The NICE Guideline placed undue emphasis on two treatments - cognitive behavioural therapy (CBT) and graded exercise therapy (GET) - for which the underlying evidence is inadequate and unrepresentative.

The NICE Guideline did not agree to recognise the World Health Organisation's classification of M.E. as a neurological illness.

The NICE Guideline did not convey or reflect the impact which the illness can have on the lives of those people who are most severely affected by M.E

The NICE Guideline relied upon an "evidence-base"which has been exposed as deeply flawed.
The NICE Guideline failed to give patients' / carers' views equal weighting and status, as subsequently confirmed by two members of the GDG.

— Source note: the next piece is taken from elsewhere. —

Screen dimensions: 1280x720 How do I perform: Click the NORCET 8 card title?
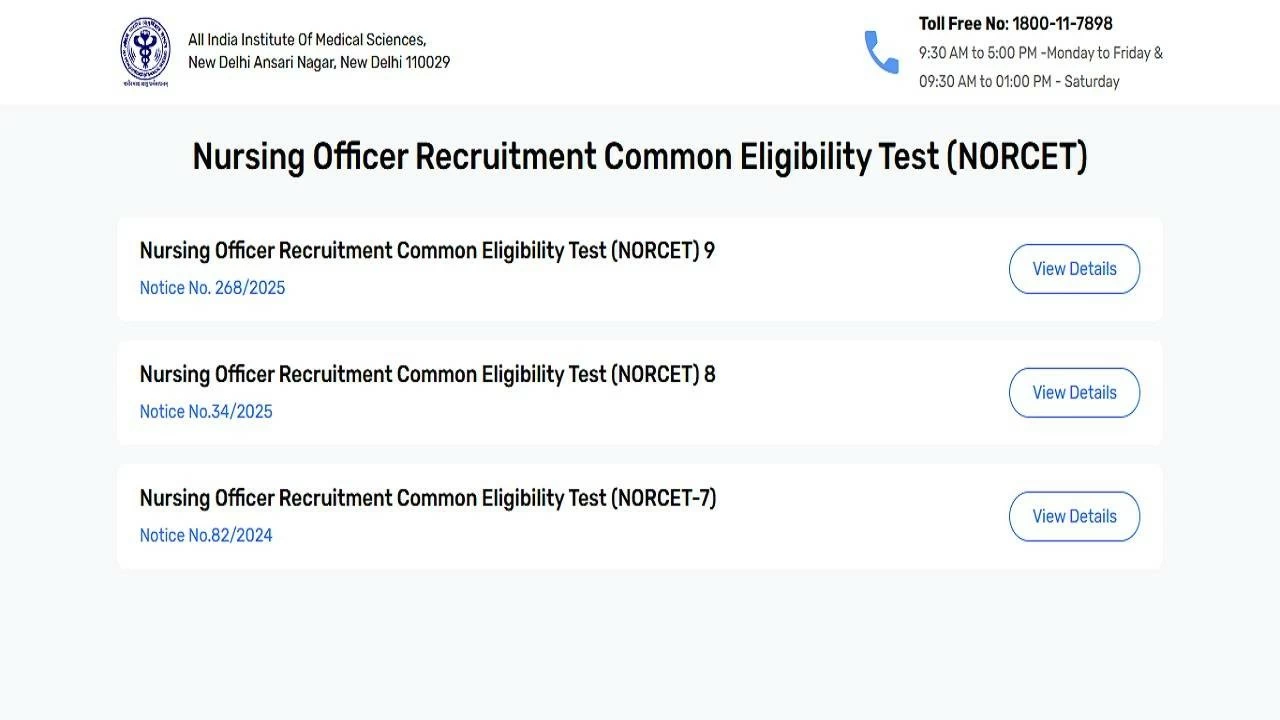[x=427, y=374]
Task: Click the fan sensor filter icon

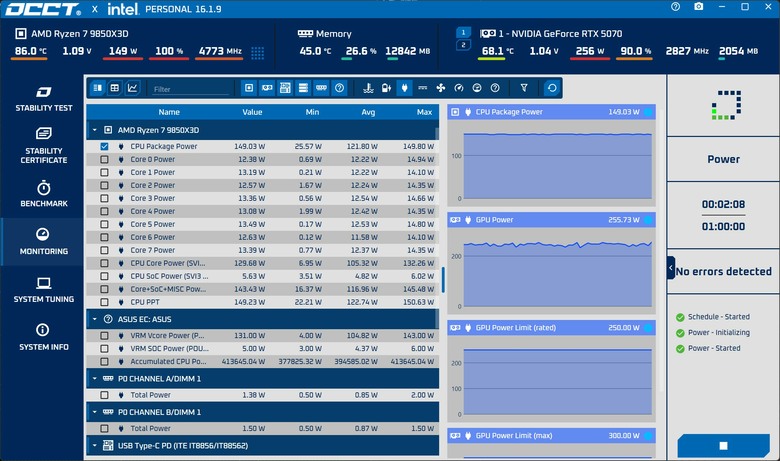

The NICE Guideline recommended widespread use of the psychosocial rehabilitative treatments of CBT(Cognitive Behavioural Therapy) and GET (Graded Exercise Therapy) in spite of reports of harm from ME.

The NICE Guideline limited its consideration of the literature to that which supports the psychiatric paradigm of ME and failed to take account of the available published biomedical evidence about ME, without knowledge of which the Guideline fails to provide an aid to diagnosis (as was its remit).

The NICE Guideline based its management recommendations on weak and inconclusive studies of dubious quality on heterogeneous groups of people, the majority of whom were unlikely to have ME but may have suffered from any one of over 30 other disorders where "fatigue" is a symptom.

The NICE Guideline’s conclusions did not coincide with the majority professional view of the international medical and scientific communities about ME.

The NICE Guideline disregarded the fact that patients are almost universally opposed to CBT and to GET, because survey after survey has shown that GET can be harmful to people with ME.

The NICE Guideline proscribed the use of supplements and vitamins in the treatment of ME.
In short NICE “guideline” CG53 is more appropriate for patients suffering from idiopathic fatigue, as outlined by the WHO at ICD-10-F48, not patients with ME : a serious disabling neurological, multi-system dysfunction disease., classified by the WHO at G93.3.

Given the CDC’s decision to remove CBT and GET as treatment options, an earth shattering change of direction, NICE’s decision, to allow CBT and GET to continue to be the basis of presumed treatment within the NHS, is patently absurd.

It is time for Stakeholders to speak with one accord and demand completely new guidelines separating Myalgic Encephalomyelitis from CFS, acknowledging that CFS is a range of illnesses and to separate ME and CFS from Chronic Fatigue and the psychiatric paradigm.

We must demand proper investigations, biomedical pathways, biomedical clinics, the shutting down of the Fatigue Clinics, with their inappropriate psychosocial model of illness interpretation and the complete removal of psychiatry from front line, primary input into ME and CFS.

Only this will ensure the protection of patients and equal and safe treatment.